Estimating Missing Heritability for Disease from Genome-wide Association Studies
Author(s) -
Sang Lee,
Naomi R. Wray,
Michael E. Goddard,
Peter M. Visscher
Publication year - 2011
Publication title -
the american journal of human genetics
Language(s) - English
Resource type - Journals
SCImago Journal Rank - 6.661
H-Index - 302
eISSN - 1537-6605
pISSN - 0002-9297
DOI - 10.1016/j.ajhg.2011.02.002
Subject(s) - heritability , missing heritability problem , genome wide association study , genetic association , association (psychology) , disease , missing data , biology , genetics , medicine , statistics , psychology , mathematics , gene , single nucleotide polymorphism , genotype , psychotherapist
Genome-wide association studies are designed to discover SNPs that are associated with a complex trait.

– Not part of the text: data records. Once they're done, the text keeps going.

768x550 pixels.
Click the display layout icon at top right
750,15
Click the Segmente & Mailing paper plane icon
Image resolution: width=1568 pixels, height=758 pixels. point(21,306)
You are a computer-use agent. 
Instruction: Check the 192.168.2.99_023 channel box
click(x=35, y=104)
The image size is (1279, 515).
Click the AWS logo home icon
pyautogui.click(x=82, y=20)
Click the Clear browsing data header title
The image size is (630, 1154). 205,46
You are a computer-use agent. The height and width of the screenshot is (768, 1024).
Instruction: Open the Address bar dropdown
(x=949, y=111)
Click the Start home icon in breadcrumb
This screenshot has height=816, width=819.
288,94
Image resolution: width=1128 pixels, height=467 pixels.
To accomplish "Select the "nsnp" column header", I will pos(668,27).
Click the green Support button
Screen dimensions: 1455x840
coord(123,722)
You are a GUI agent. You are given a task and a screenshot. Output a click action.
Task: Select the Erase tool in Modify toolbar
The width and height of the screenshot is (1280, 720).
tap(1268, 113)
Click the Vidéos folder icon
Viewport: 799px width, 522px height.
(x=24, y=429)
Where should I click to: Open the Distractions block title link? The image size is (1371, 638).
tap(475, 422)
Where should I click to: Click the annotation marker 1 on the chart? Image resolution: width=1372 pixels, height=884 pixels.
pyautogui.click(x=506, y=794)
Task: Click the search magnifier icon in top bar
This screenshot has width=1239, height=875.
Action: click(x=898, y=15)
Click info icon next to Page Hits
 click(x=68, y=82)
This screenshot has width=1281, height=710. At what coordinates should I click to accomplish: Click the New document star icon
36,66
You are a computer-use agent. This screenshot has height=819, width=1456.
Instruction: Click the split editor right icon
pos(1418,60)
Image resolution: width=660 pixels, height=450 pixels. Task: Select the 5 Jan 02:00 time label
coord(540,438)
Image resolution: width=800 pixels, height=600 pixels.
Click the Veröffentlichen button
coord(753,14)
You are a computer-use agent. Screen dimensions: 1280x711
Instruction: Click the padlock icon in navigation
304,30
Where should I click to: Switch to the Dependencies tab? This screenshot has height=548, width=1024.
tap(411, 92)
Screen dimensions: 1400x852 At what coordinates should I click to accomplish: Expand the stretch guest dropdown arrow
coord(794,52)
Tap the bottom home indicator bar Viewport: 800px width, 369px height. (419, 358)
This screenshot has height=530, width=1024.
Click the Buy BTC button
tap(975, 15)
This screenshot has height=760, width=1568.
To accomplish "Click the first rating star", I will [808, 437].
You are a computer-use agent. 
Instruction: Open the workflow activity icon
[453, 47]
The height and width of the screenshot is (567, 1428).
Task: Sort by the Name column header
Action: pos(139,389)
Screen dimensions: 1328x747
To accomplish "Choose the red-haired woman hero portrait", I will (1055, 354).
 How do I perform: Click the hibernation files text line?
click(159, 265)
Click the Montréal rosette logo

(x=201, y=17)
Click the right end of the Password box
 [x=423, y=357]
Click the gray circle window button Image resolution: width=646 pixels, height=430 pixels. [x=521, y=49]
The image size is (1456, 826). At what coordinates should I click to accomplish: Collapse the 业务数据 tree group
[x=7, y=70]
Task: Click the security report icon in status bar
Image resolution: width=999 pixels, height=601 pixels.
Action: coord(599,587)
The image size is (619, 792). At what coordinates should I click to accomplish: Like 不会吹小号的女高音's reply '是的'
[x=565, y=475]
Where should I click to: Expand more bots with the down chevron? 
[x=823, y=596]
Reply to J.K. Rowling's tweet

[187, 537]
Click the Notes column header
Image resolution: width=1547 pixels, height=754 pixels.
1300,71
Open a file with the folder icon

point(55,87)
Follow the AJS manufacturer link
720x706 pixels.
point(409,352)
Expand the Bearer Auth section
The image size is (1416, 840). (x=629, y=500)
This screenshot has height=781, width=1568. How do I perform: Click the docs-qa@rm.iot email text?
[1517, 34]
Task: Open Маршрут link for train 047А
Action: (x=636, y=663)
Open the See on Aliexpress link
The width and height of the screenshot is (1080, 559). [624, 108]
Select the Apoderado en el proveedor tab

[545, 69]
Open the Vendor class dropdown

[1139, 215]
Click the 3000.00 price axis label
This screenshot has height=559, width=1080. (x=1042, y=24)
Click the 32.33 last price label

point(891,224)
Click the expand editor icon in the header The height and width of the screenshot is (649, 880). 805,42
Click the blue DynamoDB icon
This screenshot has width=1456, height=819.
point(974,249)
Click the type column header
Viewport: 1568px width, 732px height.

Employing strict significance thresholds when testing individual SNPs avoids false positives at the expense of increasing false negatives. Recently, we developed a method for quantitative traits that estimates the variation accounted for when fitting all SNPs simultaneously. Here we develop this method further for case-control studies. We use a linear mixed model for analysis of binary traits and transform the estimates to a liability scale by adjusting both for scale and for ascertainment of the case samples. We show by theory and simulation that the method is unbiased. We apply the method to data from the Wellcome Trust Case Control Consortium and show that a substantial proportion of variation in liability for Crohn disease, bipolar disorder, and type I diabetes is tagged by common SNPs.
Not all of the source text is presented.